**GIVEN TASK:**
Continue the commentary below on Senator Daines's silence toward Carl, starting after its final sentence.

**PROVIDED PASSAGE:**
'''

This isn’t a policy debate. It’s bile.

And what did Montana’s senior senator do when faced with this spectacle?

He smiled politely and mentioned Bozeman.

Here’s the moral issue. It’s simple. When someone traffics in racism and antisemitism, you say so. Out loud. Immediately. Especially when you are the one who invited them to speak.

Silence is not neutrality. Silence is shelter.

Daines and Carl share a hometown. That matters. When someone from your community stands accused — repeatedly, publicly, credibly — of spreading hateful ideology, you don’t hide behind procedural courtesy. You don’t pretend it’s just politics. You don’t nod and hope it blows over.

You speak.

Montana deserves that.

This is not about party. Republicans on that very committee expressed concern. Democrats were “dumbfounded.” Senator after senator read Carl’s own words back to him. The words weren’t invented. They weren’t “out of context.” They were his.

And Daines said nothing.

Why?

Because crossing Trump is hard. Because courage has a political cost. Because it’s easier to nod along than to stand up.

But public office is not supposed to be easy. It is supposed to require backbone.

'''

Dataset records
'''

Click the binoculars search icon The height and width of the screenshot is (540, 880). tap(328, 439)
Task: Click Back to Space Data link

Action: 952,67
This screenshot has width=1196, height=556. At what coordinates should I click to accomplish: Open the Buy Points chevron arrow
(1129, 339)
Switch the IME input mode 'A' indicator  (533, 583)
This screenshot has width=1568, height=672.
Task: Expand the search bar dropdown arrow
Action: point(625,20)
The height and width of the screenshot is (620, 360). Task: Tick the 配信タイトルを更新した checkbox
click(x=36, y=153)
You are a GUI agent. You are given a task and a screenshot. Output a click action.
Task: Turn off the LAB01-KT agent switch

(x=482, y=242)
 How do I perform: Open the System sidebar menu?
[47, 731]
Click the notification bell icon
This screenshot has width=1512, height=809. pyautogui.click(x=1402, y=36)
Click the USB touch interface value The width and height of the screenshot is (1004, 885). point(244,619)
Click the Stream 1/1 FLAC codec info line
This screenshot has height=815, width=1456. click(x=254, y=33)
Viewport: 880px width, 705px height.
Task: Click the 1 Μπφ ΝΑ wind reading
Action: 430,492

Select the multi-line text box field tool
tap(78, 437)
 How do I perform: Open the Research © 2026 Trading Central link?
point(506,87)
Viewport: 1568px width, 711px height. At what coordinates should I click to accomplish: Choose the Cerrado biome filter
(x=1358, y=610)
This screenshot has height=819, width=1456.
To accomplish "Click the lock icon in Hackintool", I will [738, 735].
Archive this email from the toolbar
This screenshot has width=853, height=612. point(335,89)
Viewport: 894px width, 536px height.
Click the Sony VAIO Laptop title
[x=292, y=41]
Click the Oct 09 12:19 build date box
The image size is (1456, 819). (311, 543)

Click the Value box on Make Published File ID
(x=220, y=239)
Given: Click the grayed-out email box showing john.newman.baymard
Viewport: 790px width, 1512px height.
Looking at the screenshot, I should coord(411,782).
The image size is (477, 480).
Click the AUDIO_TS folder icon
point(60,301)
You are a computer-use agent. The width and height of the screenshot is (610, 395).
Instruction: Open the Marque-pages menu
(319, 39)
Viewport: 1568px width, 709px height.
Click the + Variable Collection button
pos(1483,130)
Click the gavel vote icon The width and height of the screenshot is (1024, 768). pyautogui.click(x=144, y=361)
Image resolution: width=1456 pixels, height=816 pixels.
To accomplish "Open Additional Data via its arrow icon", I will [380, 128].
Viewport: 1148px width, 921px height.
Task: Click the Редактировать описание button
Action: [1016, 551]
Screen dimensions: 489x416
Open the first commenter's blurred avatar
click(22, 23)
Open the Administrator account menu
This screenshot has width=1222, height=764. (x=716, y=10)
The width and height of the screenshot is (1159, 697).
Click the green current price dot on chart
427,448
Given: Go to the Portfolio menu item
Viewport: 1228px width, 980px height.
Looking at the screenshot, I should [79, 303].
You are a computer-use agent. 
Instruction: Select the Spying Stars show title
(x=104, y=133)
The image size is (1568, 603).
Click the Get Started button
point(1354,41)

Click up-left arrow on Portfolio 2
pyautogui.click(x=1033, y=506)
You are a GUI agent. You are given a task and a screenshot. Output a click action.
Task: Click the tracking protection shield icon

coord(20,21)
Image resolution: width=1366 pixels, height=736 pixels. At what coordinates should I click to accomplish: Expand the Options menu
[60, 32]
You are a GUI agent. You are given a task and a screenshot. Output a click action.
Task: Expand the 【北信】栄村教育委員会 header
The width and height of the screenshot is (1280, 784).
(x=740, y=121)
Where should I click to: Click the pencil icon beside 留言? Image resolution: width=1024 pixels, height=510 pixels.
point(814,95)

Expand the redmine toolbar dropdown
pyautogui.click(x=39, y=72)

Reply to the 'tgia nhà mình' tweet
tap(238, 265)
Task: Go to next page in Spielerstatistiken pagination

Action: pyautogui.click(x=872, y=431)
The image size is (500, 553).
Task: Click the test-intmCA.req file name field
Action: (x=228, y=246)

'''

**THE OUTPUT:**
There is a reason history judges harshly those who “went along.” Germany in the 1930s did not descend into madness overnight. It slid there, lubricated by polite silence. By people who thought, “This is distasteful, but not my fight.” By leaders who feared losing power more than losing their souls.

No one is saying we are there. But the pattern is recognizable. Normalize the rhetoric. Shrug at the slurs. Downplay the conspiracy theories. Pretend it’s just strong language.

Until it isn’t.

Daines had a moment. A clean, simple moment.

He could have said: “I disagree with Mr. Carl’s comments about Jews. They are wrong. I reject any suggestion that white Americans are the most oppressed group in this country. And I categorically condemn the comparison of January 6 rioters to victims of Jim Crow.”

That’s not radical. That’s baseline decency.

Instead, we got small talk about Bozeman.

Montana is better than that.

We are a state of neighbors. Of churches and synagogues. Of veterans and ranchers and teachers. We teach our kids that if you see a bully, you don’t laugh along. You don’t stare at your shoes. You say, “Knock it off.”

Some will say Daines was being polite.

No.

He introduced Carl. That is an endorsement. That is a signal. It says: This person represents my state. This person is worthy of this platform.

With that introduction comes responsibility.

If you invite someone to your table and they start spewing poison.

You push back.

What makes this especially shameful is proximity. Daines isn’t some distant senator making a procedural gesture. He knows this man. Knows the town. Knows the people who now have to watch their hometown linked to antisemitic tropes and racial grievance politics.

And he chose silence.

Maybe he hopes no one notices. Maybe he assumes Montanans don’t read the transcripts. Maybe he believes party loyalty outranks moral clarity.

He’s wrong.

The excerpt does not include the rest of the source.